This paper addresses the optimal sensor placement problem for sparse leakage source detection. We propose a bilevel optimization framework that jointly incorporates non-negativity constraints and parametric uncertainty in the forward model. At the upper level, sensor locations are optimized to minimize the integral mean squared error (IMSE) under wind field uncertainty; at the lower level, emission rates are estimated via non-Gaussian, non-negative Bayesian inversion. To enable scalable computation, we design a GPU-accelerated algorithm integrating repeated sample average approximation (rSAA) and stochastic gradient-based bilevel approximation (SBA). Experiments demonstrate that our method consistently achieves significantly lower IMSE across diverse initial sensor deployments, thereby enabling synergistic optimization of sensing configuration and source strength inference. The implementation is open-sourced and supports efficient large-scale computation.
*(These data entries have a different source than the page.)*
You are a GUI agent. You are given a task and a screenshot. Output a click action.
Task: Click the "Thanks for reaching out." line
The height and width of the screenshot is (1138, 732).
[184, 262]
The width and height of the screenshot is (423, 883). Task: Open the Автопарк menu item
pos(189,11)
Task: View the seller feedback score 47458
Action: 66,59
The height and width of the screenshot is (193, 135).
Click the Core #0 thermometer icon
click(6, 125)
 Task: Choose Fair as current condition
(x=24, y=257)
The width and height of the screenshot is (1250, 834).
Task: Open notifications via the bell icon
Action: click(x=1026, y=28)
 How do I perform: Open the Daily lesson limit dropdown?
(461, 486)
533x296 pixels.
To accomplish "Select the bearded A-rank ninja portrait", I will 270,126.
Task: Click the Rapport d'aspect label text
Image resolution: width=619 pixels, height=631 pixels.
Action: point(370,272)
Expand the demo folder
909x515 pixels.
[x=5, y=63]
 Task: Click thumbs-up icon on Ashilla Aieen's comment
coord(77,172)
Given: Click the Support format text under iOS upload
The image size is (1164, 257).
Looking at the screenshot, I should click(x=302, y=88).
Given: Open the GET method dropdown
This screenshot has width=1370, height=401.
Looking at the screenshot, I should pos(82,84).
This paper investigates the sparse optimal allocation of sensors for detecting sparse leaking emission sources. Because of the non-negativity of emission rates, uncertainty associated with parameters in the forward model, and sparsity of leaking emission sources, the classical linear Gaussian Bayesian inversion setup is limited and no closed-form solutions are available. By incorporating the non-negativity constraints on emission rates, relaxing the Gaussian distributional assumption, and considering the parameter uncertainties associated with the forward model, this paper provides comprehensive investigations, technical details, in-depth discussions and implementation of the optimal sensor allocation problem leveraging a bilevel optimization framework. The upper-level problem determines the optimal sensor locations by minimizing the Integrated Mean Squared Error (IMSE) of the estimated emission rates over uncertain wind conditions, while the lower-level problem solves an inverse problem that estimates the emission rates. Two algorithms, including the repeated Sample Average Approximation (rSAA) and the Stochastic Gradient Descent based bilevel approximation (SBA), are thoroughly investigated. It is shown that the proposed approach can further reduce the IMSE of the estimated emission rates starting from various initial sensor deployment generated by existing approaches. Convergence analysis is performed to obtain the performance guarantee, and numerical investigations show that the proposed approach can allocate sensors according to the parameters and output of the forward model. Computationally efficient code with GPU acceleration is available on GitHub so that the approach readily applicable.